God is bigger than OCD. He is bigger than the healthcare system. My son has this so that God's glory will shine through his weakness. I pray that my son will grow to see this as a privilege, and that his spirit will rest in that. A tall order for a 12 year old, but not impossible.
To the rest of us not performing these rituals doesn't seem so terrifying, but to those with OCD--especially to the children who have it--it's extremely terrifying.
Here is the testimony of a 33-year-old man who has mostly beaten the disorder, after successfully completing Exposure Response Prevention Therapy. He saves the meat of his recovery talk for this year's International OCD Foundation Conference, but you catch a glimpse of the road he's walked.
Ethan S. Smith Throughout my 20’s, even though I found success as an actor, I lived a double life. I experienced constant fear and anxiety. I couldn’t do most things normal twentysomethings did. I couldn’t even leave the city without my mother or father being with me. I lived inside a box that grew smaller with every passing hour, unable to pursue my dreams. I was a prisoner in my own brain.
By the time I was 32, despite seeing numerous therapists over decades that thought they knew how to treat OCD, yet had never even heard of ERP, I found myself bedridden in my parent’s guest room. I was too scared to eat, too scared to drink, lost 100lbs, and was barely existing. I would lie on top of my hands 24/7 because I was afraid I was going to accidentally hurt myself. Finally, after getting three CT scans in three days at three different hospitals to be certain I didn’t have a brain injury from thinking I hit my head, my parents caught on that I was ritualizing and then physically prevented me from doing so. Without the ability to ritualize, and no proper therapy or coping skills under my belt, I convinced myself I was going to die and I became completely out of control. What I was experiencing was definitely a far cry from the OCD that the media likes to portray as “quirky” or “adorable.: This was an OCD that so many parents, family, and friends know too well within the confines of their homes.
Now here’s the really cool part. That “big dream” I was talking about earlier finally became a reality only three years ago when I was 33 years old. Today, I’m a 36-year-old writer, director, producer, and actor living thousands of miles away from my parents in Los Angeles, California. So what happened during that year and a half that changed my life forever?
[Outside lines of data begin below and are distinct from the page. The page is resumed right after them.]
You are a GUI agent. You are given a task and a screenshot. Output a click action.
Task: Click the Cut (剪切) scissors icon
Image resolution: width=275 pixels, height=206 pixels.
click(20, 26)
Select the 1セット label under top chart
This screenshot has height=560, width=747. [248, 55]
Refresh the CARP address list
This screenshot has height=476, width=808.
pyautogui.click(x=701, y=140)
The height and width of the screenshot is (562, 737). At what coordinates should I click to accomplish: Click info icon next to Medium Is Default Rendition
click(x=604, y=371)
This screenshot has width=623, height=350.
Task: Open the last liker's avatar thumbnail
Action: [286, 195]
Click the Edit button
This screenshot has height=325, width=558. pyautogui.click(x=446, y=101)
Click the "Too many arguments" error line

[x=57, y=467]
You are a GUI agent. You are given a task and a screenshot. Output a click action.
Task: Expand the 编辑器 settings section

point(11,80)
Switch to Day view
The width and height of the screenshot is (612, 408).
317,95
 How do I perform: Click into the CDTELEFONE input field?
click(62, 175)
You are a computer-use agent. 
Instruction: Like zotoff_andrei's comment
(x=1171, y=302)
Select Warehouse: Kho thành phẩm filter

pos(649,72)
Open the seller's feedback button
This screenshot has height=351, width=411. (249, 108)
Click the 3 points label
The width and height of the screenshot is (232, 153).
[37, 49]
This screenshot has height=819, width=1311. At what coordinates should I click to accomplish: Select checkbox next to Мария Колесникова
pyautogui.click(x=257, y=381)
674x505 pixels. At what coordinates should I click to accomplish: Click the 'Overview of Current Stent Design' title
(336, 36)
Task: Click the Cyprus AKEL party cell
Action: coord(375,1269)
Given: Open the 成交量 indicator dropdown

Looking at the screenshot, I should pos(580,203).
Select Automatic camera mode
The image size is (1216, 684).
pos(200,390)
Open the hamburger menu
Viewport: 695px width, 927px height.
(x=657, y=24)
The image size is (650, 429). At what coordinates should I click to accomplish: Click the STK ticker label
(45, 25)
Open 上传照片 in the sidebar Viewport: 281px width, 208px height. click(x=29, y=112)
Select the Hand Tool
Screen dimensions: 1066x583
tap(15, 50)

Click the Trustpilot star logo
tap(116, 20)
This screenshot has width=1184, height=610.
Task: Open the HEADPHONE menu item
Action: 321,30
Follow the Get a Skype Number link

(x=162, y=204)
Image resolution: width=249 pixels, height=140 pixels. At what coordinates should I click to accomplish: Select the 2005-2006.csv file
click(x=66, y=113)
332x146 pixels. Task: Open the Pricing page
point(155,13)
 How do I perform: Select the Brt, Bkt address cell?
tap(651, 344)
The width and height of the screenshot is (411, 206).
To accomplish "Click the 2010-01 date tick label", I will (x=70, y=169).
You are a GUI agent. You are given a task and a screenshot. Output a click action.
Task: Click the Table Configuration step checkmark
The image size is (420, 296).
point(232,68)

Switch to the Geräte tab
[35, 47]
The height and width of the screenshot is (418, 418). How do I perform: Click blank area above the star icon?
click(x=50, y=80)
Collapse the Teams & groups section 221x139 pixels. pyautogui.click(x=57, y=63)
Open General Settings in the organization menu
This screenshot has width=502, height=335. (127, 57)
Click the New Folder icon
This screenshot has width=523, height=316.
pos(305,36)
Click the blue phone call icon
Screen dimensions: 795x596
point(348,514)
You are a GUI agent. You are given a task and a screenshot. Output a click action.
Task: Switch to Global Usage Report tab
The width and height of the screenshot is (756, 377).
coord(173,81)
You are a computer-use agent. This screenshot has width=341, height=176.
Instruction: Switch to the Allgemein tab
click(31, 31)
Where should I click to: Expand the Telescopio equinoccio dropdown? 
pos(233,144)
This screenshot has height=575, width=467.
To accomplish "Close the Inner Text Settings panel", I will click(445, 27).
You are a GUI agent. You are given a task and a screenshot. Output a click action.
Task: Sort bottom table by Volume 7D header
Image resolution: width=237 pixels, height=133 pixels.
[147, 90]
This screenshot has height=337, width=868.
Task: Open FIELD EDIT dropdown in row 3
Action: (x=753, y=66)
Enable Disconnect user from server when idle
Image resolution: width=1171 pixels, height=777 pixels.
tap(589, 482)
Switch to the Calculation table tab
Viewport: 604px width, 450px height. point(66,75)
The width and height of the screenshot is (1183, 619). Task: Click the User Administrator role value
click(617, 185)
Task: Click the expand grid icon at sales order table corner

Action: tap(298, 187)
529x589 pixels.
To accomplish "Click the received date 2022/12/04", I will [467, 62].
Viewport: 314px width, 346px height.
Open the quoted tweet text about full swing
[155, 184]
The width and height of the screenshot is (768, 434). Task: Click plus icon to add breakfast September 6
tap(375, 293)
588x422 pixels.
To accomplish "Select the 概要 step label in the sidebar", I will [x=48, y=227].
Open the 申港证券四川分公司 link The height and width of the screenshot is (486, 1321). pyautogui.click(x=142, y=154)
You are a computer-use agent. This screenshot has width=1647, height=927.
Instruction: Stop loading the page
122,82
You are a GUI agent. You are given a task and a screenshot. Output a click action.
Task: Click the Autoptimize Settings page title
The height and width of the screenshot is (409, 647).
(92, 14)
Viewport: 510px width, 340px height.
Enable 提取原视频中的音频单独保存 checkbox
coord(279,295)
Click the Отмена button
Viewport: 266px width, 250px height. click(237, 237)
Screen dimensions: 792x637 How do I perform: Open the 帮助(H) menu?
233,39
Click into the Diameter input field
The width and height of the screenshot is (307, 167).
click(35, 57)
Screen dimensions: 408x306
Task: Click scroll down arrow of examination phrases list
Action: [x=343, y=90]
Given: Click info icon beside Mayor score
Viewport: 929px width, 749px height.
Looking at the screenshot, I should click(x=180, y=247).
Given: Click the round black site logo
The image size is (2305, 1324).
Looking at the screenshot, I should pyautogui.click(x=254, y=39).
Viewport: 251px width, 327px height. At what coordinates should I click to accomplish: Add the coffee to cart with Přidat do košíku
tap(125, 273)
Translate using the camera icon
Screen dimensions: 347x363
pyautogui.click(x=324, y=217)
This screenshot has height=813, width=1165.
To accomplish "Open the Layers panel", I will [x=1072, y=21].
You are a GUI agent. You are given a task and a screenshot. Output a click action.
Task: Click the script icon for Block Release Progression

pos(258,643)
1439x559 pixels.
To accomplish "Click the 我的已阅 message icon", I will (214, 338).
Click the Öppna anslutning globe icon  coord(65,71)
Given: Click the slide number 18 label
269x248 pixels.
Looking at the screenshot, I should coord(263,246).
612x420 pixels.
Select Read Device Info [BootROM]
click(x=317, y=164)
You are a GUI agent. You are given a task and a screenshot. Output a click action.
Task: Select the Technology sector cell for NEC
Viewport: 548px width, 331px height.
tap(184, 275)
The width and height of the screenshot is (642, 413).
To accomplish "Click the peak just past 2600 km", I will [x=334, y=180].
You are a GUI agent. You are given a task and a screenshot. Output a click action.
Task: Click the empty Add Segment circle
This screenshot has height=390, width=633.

That’s what I can’t wait to share with you at the OCD Conference — and not just what happened but how it happened, because therein lies the key.
I’m not going to tell you that I don’t ever struggle now, because that’s not the truth. OCD is a disorder I will carry with me until the end. Some days, weeks, months I forget I have it, and other times it screams at me so loud I jump. The difference in my life now is that in either case, my actions are the same — I choose living a life where OCD has no say, no weight, pull, push, or power. I acknowledge its existence, but that’s where our relationship ends.
Words cannot describe how moved and elated I am to share my story with all of you at the Annual OCD Conference next month. To show you actual video footage of me when OCD was at it’s worst, and share with you the tools that helped me turn my life around. Most importantly, I look forward to meeting all of you, because we all have our stories of pain and suffering — some of us are still suffering, and some of us are on the other side of the war. In the end, we all share a common goal: to make life not about OCD but about living, and even enjoying it in the process.